Elle était parmi les finalistes Miss Univers et apparait aujourd'hui dans un ouvrage les yeux cernés, le crâne rasé, épuisée, couchée sur un lit d'hôpital. Eva Ekvall, Miss Venezuela en 2000, a accepté d'être prise en photo par le photographe Roberto Mata alors qu'elle luttait contre son cancer du sein.
Aujourd’hui présentatrice du journal de midi sur la chaîne vénezuélienne Televen, elle a décidé de sensibiliser ses compatriotes à l'importance du dépistage du cancer. Elle est désormais la porte-parole de l'association SenosAyuda qui milite pour une plus grande prévention dans tout le pays.
La réalisation de ce livre n'allait pas de soi: "au début cela me paraissait très ambitieux, une folie. Roberto Mata m'a proposé de me prendre en photo mais je ne pensais pas en faire un livre. L'idée est arrivée après deux mois de travail." S'afficher sous son plus mauvais jour ne lui a pas posé problème: "Je ne m'en suis pas préoccupée. J'étais habituée à me voir moche lorsque j'attendais ma fille. Ces photos sont comme un reality show qui montre la maladie telle qu'elle est."
"Oui, mes cheveux vont tomber"
Dans l'ouvrage "Fuera de foco" ("Loin des projecteurs", éd. Aguilar, 2010) Eva Ekvall raconte ses souffrances. Elle apprend qu'elle a le cancer du sein le 12 février 2010, une "date qu'(elle) n'oubliera jamais". Ce jour où un médecin l'avertit que son “cancer est très avancé et ce qui va arriver va être difficile." Il lui explique qu'elle devra "passer par un nombre incertain de séances de chimiothérapie et une mastectomie bilatérale suivie de radiothérapie." "Oui mes cheveux vont tomber. Oui, ils vont amputer mes seins", écrit-elle.
Dans un pays obsédé par les concours de beauté et la chirurgie esthétique, cette dernière annonce peut sembler terrible. Au contraire, assure Eva, “comment ça pourrait être tabou alors que des femmes se font opérer chaque jour pour avoir de plus gros seins?”. Elle-même avait des implants depuis l’âge de vingt ans.

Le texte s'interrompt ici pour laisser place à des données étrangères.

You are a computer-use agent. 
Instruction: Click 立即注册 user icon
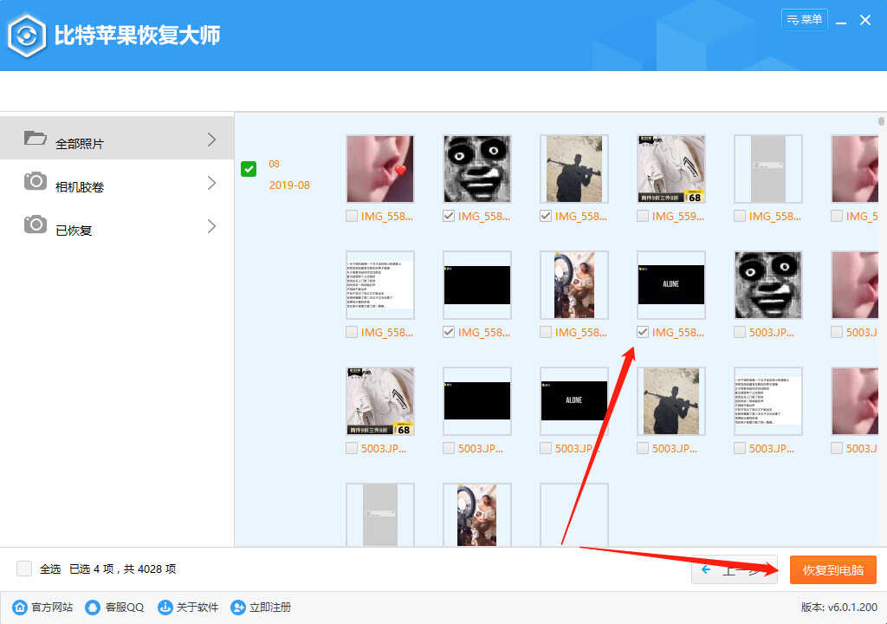point(238,607)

Sa maladie s’est développée six mois après la naissance de sa fille. Elle ne prend alors pas garde à sa tumeur qu'elle croyait être "une inflammation due à l'allaitement de mon enfant". Elle va voir son médecin pour lui demander des anti-inflammatoires. Elle apprendra bien plus tard que son inflation n'a rien d'anodin. Elle sait aujourd’hui que ses prothèses lui ont “sauvé la vie”: en formant une barrière elles auraient empêché les cellules cancéreuses de poursuivre leur progression.

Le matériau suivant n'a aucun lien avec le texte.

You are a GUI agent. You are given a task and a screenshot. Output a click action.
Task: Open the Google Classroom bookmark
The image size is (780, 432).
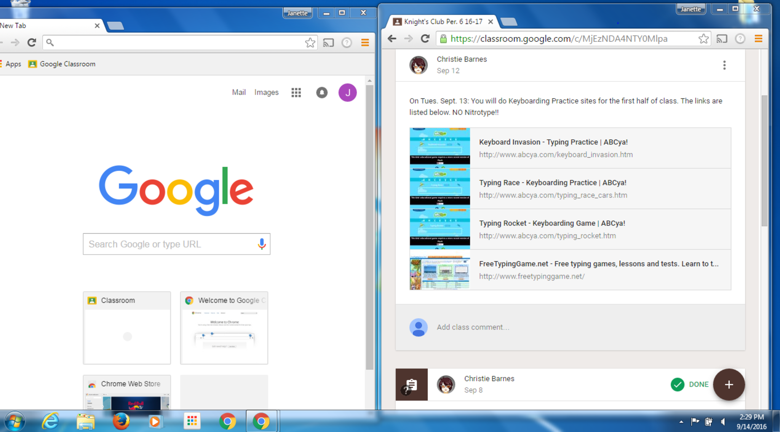(x=62, y=64)
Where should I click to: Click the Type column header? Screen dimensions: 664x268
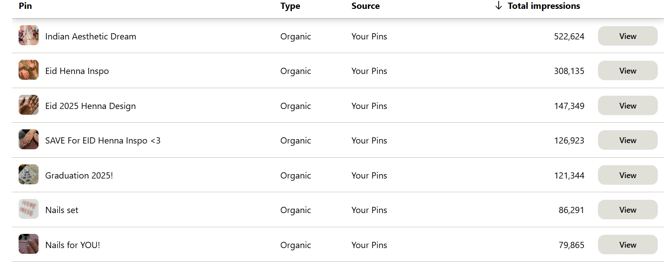pos(290,6)
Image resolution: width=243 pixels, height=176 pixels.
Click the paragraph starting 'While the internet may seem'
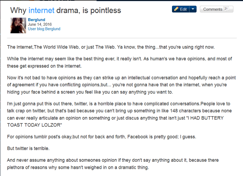click(120, 62)
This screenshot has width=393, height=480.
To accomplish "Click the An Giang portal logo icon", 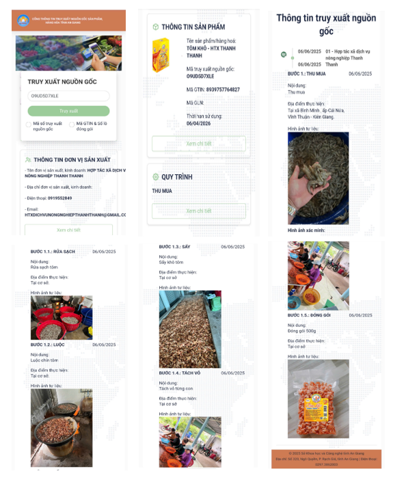I will 23,21.
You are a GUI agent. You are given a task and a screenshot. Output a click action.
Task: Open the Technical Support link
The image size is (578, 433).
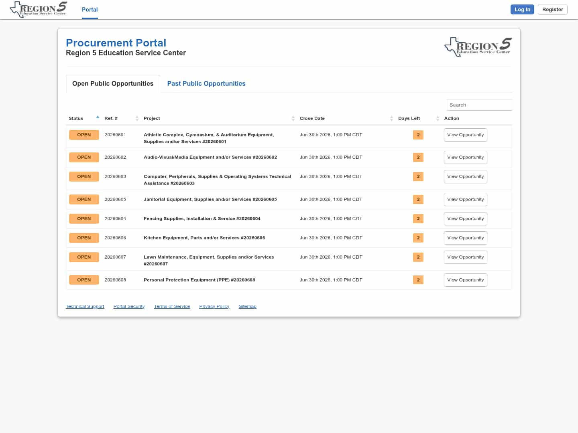coord(85,306)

Lorsqu'elle a su qu'elle avait un cancer, l'ancienne Miss aux yeux bleu tanslucides s'est sentie "stupide", elle aurait "dû savoir."
> Sa grand-mère a été emportée par cette maladie, sa tante l'a subie à deux reprises :
Eva Ekvall n'est jamais demeurée seule durant cette épreuve. Son entourage est à ses côtés comme le montrent les clichés de Roberto Mata, les mails et tweets concis envoyés de l'hôpital, les pages écrites par des membres de sa famille, ses amis, comme celles de son père qui ne veut croire que sa fille est malade et ne peut s'empêcher de penser à sa propre mère morte à 39 ans de la même maladie: "Eva a affronté son cancer avec la certitude qu'elle allait gagner la partie. Cela l'a sauvée", écrit-il.
"La prévention n'est jamais suffisante"
Cette grande femme au teint clair et aux traits de poupée, qui possède des origines multiples -une mère jamaïquaine, un père états-unien de descendances suédoise et hongroise- a reçu de nombreuses lettres de lectrices depuis la publication de l'ouvrage fin 2010. "Aux moins 5 lettres arrivent chez moi chaque jour. Certaines lectrices se sont décidées à faire des mammographies ou demandent des conseils."
Eva Ekvall, dorénavant les cheveux courts coiffés à la garçonne, regrette le peu de données chiffrées sur le cancer du sein dans son pays. D'après des statistiques officielles de 2007, quatre femmes meurent quotidiennement de cette maladie au Venezuela. La plupart du temps, les diagnostics sont donnés alors que le cancer est déjà avancé. L'ignorance à son sujet subsiste. Selon Eva, les efforts de sensiblisation doivent être poursuivis: "Moi-même j'étais dans l'ignorance alors que ma grand-mère est morte à la suite de cette maladie. La prévention n'est jamais suffisante."